Ainsi, toute diffusion de l’image d’une personne nécessite une autorisation préalable de la part de l’intéressé. S’agissant des mineurs, une autorisation de chaque titulaire de l’autorité parentale est requise.

Le droit à l’information peut être une limite posée à la nécessité d’une autorisation, mais il faut que la personne ne soit pas identifiable et reconnaissable.

Ainsi, le simple fait que le visage soit flouté peut dans certaines conditions ne pas être suffisant dès lors que l’on peut identifier la personne, notamment par sa voix, son nom, un décor, un tatouage, etc.
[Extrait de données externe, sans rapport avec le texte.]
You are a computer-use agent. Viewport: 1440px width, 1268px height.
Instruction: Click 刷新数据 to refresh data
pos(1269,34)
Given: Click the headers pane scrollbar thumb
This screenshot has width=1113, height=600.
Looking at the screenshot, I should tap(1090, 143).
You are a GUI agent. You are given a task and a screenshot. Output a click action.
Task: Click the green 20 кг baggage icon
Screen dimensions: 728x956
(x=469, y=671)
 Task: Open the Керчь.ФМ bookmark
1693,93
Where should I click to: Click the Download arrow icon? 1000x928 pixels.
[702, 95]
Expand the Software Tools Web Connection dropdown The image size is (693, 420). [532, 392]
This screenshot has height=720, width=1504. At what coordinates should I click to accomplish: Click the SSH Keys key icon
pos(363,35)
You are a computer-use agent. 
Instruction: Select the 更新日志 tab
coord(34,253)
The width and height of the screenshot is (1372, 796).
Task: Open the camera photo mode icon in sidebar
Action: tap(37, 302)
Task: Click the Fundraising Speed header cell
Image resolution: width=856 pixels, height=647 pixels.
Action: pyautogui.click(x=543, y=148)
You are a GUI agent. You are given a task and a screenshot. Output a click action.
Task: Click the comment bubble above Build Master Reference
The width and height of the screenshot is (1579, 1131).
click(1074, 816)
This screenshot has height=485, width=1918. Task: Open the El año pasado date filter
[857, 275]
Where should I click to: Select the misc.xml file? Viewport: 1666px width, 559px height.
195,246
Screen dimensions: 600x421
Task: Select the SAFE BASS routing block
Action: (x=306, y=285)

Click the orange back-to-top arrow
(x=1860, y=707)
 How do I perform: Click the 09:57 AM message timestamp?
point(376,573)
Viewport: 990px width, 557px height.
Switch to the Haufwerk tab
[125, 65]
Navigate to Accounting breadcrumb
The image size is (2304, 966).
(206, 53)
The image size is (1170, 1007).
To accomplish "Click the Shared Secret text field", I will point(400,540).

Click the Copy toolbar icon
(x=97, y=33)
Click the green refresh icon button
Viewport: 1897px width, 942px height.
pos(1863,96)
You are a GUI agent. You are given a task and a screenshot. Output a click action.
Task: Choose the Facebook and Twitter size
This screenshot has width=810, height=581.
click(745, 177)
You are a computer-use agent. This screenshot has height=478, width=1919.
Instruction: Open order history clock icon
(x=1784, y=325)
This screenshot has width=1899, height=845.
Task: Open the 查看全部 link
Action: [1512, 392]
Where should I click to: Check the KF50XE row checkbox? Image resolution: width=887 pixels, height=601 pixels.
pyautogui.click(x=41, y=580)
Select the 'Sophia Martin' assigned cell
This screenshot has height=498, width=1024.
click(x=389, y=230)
La jurisprudence a, par exemple, eu l’occasion de sanctionner la violation du droit exclusif de disposer de son image ainsi que de l’utilisation qui en est faite en rappelant que « peu importe que le visage du demandeur soit flouté ou non dès lors que le reste de son corps, attribut du droit à l’image apparaissait(3) » (TGI Paris, ordonnance de référé, 16 novembre 2018).

À défaut d’identification, il ne saurait y avoir d’atteinte au droit à l’image.

Par prudence, nous recommandons d’obtenir l’autorisation écrite et précise (durée, supports de diffusion, etc.) pour utiliser l’image d’une personne.

Y a-t-il des exceptions où l’autorisation du détenteur du droit à l’image – ou de ses représentants s’il s’agit d’un mineur – n’est pas nécessaire ? Quelles sont les limites de la protection du droit à l’image ?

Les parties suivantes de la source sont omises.